Despite the hyperbolic competition amongst enterprise vendors in a market flush with choice, CoreMedia continues to maintain a solid position across the various analyst grids. In February, the company landed on the Gartner Magic Quadrant for Digital Experience Platforms for the sixth year in a row, recognized for its ability to execute and its completeness of vision. In November, IDC named it a “Major Player” in its 2025 Marketscape for its AI-enabled hybrid headless and full-stack CMS solutions.
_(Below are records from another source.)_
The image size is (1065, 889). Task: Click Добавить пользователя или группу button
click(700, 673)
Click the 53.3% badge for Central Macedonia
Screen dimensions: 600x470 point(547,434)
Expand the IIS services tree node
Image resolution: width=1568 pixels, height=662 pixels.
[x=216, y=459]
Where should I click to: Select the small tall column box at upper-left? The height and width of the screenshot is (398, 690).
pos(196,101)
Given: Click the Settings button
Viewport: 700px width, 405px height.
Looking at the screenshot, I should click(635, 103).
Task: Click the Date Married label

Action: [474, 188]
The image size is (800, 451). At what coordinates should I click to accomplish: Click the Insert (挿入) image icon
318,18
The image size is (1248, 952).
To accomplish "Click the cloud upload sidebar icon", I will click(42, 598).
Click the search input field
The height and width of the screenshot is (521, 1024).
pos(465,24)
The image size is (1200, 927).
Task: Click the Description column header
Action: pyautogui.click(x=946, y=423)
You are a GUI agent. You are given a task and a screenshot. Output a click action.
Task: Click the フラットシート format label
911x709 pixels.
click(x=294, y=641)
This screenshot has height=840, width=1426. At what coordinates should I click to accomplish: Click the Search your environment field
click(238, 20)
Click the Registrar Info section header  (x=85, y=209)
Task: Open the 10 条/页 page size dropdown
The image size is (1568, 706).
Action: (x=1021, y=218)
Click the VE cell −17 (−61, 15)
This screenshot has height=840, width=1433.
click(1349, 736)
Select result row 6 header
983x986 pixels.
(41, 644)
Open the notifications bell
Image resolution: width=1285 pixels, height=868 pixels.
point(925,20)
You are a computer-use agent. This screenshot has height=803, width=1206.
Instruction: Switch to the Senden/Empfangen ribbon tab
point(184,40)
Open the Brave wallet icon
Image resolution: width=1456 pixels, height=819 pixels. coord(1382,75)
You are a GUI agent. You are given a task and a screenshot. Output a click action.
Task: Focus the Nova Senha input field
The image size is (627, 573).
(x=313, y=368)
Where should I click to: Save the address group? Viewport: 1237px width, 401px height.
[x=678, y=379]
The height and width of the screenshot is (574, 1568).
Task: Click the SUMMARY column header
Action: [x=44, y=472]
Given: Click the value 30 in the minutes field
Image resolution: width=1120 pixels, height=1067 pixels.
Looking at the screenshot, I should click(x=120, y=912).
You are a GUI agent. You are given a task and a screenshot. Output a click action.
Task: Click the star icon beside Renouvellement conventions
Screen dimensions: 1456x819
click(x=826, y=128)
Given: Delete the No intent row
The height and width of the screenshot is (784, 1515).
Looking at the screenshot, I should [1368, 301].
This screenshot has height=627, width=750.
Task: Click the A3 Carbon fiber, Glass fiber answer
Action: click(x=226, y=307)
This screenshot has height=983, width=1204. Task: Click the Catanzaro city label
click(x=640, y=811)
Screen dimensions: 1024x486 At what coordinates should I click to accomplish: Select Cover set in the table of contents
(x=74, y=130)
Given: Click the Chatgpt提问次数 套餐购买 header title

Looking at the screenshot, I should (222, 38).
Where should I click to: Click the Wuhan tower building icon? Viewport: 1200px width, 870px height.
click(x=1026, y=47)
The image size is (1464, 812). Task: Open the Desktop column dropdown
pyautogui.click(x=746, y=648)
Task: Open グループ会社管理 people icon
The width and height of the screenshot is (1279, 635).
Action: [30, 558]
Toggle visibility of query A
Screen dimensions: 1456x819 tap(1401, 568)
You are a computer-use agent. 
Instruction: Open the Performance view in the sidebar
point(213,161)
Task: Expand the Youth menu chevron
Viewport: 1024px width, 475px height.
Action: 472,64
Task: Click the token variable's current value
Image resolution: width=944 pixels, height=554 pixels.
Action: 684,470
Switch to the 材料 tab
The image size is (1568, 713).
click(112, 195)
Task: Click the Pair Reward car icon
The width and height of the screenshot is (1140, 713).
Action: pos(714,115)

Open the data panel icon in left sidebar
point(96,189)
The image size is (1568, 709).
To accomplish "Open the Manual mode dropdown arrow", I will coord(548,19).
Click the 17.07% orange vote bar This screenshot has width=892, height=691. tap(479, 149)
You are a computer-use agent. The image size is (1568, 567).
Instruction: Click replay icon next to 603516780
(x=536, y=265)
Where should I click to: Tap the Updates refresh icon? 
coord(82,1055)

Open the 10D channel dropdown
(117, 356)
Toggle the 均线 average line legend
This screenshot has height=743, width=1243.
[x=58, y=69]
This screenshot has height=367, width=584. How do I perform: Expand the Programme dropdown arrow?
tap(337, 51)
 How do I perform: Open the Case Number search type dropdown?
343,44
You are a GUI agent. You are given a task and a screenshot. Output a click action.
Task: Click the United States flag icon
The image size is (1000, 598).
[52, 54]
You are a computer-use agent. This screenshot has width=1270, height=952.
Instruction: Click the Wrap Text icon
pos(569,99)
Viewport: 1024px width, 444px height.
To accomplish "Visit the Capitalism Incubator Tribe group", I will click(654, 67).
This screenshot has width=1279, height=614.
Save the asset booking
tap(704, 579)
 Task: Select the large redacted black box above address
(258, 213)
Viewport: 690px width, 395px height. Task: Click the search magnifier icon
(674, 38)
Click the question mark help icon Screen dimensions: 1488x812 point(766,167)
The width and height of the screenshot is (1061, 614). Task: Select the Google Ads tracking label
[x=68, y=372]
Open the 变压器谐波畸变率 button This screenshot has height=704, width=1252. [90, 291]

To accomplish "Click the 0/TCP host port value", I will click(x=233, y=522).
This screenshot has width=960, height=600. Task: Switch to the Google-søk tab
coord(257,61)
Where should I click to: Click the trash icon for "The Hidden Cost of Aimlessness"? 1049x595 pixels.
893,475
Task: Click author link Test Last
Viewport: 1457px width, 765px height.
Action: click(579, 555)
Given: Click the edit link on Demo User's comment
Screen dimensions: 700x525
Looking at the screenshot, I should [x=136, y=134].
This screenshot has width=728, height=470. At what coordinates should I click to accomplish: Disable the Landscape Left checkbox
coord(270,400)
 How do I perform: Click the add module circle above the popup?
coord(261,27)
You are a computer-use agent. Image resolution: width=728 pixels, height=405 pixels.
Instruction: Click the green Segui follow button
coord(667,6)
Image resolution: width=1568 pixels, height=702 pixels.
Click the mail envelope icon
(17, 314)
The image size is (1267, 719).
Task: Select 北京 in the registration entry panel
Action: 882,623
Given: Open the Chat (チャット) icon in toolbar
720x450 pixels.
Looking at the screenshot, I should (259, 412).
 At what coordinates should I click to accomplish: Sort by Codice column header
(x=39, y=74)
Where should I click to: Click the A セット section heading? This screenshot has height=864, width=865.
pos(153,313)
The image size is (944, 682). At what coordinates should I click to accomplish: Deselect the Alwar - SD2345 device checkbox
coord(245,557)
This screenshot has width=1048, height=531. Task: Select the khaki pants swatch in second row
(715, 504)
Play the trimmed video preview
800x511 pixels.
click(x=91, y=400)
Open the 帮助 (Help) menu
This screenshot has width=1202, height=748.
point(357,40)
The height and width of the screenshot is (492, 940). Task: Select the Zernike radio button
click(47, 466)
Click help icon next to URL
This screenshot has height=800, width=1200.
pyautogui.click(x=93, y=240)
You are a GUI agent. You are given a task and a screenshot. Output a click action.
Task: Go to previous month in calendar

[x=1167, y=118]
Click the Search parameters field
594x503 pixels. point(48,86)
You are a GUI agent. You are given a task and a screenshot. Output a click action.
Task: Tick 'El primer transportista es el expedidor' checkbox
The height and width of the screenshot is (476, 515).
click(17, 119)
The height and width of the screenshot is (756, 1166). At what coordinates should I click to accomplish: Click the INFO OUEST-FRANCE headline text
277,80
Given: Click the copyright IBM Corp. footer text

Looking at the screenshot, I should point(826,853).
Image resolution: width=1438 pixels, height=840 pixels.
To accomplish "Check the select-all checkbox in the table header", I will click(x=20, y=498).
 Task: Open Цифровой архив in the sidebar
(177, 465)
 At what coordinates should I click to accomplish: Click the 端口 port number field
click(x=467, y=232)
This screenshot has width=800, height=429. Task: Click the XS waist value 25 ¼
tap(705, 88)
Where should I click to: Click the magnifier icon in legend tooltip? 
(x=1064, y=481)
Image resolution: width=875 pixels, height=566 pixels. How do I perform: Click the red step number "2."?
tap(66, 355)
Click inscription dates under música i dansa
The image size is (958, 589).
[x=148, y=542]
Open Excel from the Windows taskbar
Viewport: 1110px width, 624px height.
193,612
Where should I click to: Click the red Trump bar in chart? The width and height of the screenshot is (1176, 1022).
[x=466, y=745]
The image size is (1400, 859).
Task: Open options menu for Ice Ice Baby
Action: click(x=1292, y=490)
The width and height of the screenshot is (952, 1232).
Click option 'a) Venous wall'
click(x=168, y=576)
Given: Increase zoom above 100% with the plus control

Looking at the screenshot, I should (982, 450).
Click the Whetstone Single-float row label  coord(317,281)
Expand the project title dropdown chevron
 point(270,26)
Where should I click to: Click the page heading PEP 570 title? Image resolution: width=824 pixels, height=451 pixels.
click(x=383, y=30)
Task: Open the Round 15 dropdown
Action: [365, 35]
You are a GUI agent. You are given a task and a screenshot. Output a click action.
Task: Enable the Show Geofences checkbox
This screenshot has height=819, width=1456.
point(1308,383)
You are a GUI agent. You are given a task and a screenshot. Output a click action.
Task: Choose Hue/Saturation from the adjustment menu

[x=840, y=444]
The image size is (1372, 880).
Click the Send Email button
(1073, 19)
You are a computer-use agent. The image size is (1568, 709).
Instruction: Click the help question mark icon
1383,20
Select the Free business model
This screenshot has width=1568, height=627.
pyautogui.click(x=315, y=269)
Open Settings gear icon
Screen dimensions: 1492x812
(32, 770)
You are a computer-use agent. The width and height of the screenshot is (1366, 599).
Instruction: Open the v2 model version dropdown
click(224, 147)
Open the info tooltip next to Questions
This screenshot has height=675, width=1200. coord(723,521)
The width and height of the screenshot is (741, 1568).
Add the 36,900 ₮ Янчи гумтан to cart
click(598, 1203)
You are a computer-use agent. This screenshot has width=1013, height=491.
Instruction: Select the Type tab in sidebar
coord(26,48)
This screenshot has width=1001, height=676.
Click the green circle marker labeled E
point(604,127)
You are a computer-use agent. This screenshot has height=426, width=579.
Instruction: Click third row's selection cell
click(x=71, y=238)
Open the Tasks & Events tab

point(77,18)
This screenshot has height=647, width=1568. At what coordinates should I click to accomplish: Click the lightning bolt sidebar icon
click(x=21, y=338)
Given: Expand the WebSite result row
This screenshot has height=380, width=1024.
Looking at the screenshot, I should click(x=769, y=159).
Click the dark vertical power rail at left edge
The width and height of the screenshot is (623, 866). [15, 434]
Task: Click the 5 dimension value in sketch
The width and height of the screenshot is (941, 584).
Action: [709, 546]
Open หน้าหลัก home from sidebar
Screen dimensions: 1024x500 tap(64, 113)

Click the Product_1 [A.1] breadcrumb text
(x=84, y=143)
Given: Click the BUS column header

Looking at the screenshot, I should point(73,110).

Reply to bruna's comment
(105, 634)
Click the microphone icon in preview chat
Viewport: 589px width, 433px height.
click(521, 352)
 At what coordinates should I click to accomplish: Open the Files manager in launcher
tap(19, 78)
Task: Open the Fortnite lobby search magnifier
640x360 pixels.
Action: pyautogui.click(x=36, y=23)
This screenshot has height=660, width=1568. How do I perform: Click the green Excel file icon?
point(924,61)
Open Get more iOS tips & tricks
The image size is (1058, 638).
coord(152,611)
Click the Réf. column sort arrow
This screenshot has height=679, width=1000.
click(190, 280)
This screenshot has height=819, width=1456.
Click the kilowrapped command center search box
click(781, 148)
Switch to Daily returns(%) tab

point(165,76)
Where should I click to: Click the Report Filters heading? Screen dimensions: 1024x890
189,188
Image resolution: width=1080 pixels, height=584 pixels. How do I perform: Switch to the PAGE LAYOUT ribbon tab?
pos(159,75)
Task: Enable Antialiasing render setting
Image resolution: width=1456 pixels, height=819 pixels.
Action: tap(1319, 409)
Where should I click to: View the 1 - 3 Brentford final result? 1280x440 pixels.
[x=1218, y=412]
As brands reassess the benefits of investing in composable stacks, platforms like CoreMedia are providing a strong, well-integrated solution with proven performance and future-proof architectural capabilities. It offers a solid mix of comprehensive DXP capabilities with hybrid headless features for enabling omni and multichannel strategies, delivering an edge with its pre-built connectors and heritage of rapid deployment. CoreMedia’s unified customer data and AI-powered personalization are enabling enterprises to realize value, and their growing focus on conversational commerce offers clear capabilities for driving a scalable commerce strategy. While it does appeal to retail sectors, it’s robust enough to meet a wide range of market applications.
One last note: 2026 won’t be about chasing the shiniest AI demo. Enterprises are demanding high utility outcomes from their AI investments. Success will belong to the platforms and practitioners that can blend sovereignty with scale, AI agents with human judgment, and personalization with enterprise‑grade governance – and CoreMedia has its eye on the right blend of trends.